Ese día, 14 de marzo de 1989, este humilde escribidor estaba sentado en primera fila al lado de los técnicos madridistas. La exhibición fue portentosa ante el Snaidero Caserta en la final de la Recopa, pero se convirtió en sublime en los últimos minutos de la prórroga, por lo demás, lo habitual en el croata. No recuerdo haberle visto fallar en un final igualado en todo el año que estuvo entre nosotros. Y como decía Clifford Luyk al final del encuentro, «no es que haya metido sesenta y dos, ¡es que los ha metido en una final europea!».
Su figura se fue agigantando en el frenesí anotador en que devino el encuentro. Desde el primer minuto, todas las muñecas acreditadas que había sobre la cancha entraron en fase de ignición: el célebre Óscar Bezerra Schmidt, el base Gentile, nuestro escolta Biriukov y el norteamericano Johnny Rogers, que encestó sus primeros seis lanzamientos, pero que se tuvo que ir al banquillo castigado por las personales en su defensa a Mão Santa Óscar. Y, por supuesto, Petrovic.

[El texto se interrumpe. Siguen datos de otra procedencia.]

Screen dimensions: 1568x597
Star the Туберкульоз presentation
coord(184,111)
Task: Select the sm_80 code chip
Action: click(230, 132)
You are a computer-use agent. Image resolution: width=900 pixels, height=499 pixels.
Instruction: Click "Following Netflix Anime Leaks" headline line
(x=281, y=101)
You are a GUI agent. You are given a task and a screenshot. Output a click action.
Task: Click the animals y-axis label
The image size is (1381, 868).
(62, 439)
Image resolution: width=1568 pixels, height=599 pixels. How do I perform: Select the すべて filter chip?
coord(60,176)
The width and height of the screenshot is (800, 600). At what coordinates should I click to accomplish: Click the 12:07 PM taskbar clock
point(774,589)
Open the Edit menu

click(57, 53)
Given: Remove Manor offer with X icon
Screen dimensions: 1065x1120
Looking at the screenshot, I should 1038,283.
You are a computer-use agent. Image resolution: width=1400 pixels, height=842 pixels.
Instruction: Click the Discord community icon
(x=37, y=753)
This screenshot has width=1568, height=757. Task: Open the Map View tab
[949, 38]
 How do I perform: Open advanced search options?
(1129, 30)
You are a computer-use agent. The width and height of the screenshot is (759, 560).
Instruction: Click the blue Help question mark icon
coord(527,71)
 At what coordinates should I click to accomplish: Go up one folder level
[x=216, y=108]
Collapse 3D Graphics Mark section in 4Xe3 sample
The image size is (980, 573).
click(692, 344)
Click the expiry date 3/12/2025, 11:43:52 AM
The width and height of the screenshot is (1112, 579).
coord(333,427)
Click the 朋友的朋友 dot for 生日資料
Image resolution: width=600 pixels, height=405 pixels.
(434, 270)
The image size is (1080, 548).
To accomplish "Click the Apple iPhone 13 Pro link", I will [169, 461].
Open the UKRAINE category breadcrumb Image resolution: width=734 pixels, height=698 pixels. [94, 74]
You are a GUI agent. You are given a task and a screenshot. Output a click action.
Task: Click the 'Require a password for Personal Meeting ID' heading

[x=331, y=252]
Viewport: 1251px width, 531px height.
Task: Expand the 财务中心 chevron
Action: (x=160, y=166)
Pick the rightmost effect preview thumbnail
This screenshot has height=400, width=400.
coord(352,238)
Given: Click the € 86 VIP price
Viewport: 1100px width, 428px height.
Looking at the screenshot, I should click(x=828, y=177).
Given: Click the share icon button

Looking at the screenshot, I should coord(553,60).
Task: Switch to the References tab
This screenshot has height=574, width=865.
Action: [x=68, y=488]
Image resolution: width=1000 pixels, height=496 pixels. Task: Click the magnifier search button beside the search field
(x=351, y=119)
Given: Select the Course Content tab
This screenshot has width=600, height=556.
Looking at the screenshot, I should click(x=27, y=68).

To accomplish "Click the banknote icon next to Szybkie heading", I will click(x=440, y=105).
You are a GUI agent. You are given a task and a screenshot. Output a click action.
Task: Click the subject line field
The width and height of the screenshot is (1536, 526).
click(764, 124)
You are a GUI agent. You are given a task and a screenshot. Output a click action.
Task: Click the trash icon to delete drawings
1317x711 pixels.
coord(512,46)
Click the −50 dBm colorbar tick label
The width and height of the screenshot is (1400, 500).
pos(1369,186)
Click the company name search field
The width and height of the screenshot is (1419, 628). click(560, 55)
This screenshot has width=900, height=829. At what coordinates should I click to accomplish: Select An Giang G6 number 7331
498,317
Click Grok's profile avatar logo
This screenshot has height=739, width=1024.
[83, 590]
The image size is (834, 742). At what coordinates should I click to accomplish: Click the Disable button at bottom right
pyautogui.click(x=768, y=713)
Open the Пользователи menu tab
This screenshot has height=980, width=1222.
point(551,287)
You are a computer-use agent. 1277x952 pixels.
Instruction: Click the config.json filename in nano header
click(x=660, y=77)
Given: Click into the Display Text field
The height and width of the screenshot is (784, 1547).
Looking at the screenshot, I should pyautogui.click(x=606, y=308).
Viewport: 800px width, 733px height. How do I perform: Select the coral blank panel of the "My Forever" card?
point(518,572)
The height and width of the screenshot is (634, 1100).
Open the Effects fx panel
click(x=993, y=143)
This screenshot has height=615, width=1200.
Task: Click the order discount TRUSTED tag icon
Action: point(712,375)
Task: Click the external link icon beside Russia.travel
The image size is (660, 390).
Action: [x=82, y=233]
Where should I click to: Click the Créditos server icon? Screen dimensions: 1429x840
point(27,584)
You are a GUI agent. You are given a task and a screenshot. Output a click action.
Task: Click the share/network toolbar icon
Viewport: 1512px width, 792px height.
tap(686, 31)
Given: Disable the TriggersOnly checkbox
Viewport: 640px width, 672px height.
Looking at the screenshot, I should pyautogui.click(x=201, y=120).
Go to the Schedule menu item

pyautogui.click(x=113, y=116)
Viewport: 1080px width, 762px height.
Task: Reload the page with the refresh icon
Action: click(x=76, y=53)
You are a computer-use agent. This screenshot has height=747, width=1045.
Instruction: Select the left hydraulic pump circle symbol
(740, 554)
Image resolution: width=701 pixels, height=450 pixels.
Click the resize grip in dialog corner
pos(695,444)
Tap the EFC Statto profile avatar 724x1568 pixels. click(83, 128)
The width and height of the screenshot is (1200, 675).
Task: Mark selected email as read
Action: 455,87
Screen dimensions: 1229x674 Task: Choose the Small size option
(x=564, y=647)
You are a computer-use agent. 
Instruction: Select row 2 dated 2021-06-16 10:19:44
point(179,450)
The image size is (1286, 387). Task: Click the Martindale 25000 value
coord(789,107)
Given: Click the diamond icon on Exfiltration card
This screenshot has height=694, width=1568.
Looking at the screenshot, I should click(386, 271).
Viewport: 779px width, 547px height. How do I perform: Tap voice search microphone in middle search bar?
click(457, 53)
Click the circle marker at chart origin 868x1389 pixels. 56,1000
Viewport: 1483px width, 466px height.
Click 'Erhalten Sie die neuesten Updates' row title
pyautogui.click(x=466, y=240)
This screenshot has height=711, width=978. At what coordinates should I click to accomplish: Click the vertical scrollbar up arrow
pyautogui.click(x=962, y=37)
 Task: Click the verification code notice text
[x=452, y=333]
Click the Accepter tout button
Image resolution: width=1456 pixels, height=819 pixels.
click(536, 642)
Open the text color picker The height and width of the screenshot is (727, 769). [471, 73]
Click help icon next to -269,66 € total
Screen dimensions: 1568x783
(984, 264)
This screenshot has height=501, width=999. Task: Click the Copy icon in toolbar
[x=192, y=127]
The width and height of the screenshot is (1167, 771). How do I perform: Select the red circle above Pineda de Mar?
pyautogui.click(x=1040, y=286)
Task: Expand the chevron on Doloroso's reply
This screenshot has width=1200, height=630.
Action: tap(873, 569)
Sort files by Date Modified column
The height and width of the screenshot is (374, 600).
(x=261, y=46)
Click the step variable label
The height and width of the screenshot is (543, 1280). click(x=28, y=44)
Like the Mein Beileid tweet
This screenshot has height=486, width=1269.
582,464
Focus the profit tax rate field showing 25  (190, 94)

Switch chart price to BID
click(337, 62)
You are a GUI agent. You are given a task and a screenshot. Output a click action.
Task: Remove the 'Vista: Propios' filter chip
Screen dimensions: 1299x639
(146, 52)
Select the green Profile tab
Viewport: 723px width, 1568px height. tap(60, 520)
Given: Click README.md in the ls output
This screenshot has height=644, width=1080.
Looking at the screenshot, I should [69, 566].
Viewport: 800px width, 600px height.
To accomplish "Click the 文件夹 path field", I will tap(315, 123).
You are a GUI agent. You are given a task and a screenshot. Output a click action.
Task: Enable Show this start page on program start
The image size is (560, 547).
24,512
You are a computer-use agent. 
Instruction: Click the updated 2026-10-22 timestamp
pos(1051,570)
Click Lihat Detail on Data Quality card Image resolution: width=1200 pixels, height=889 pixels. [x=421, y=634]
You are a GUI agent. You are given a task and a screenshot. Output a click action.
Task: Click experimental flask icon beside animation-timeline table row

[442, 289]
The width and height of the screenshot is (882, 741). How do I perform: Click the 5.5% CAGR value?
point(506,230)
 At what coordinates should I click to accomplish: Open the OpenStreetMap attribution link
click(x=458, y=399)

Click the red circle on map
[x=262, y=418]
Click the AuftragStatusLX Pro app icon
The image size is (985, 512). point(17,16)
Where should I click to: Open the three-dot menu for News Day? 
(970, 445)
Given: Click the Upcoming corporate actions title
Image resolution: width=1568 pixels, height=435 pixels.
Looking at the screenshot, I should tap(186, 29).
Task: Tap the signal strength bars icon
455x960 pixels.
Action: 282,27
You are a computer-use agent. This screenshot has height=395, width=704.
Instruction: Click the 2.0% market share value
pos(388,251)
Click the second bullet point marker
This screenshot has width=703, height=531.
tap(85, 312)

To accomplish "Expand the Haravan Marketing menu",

Unas semanas de jugar con él bastaban para darse cuenta de que había días que se sentía infalible. De forma que nuestro juego fue basculando en busca de su genio. En esta faceta resultaría primordial Biriukov, que, también en día dulce atrajo muchas veces a la defensa para regalar la canasta -y la leyenda- a Petrovic. Y, en último término, todos imitamos a Chechu, pues también la querencia de Drazen por el balón era tan poderosa que resultaba más efectivo dársela por las buenas que por las malas.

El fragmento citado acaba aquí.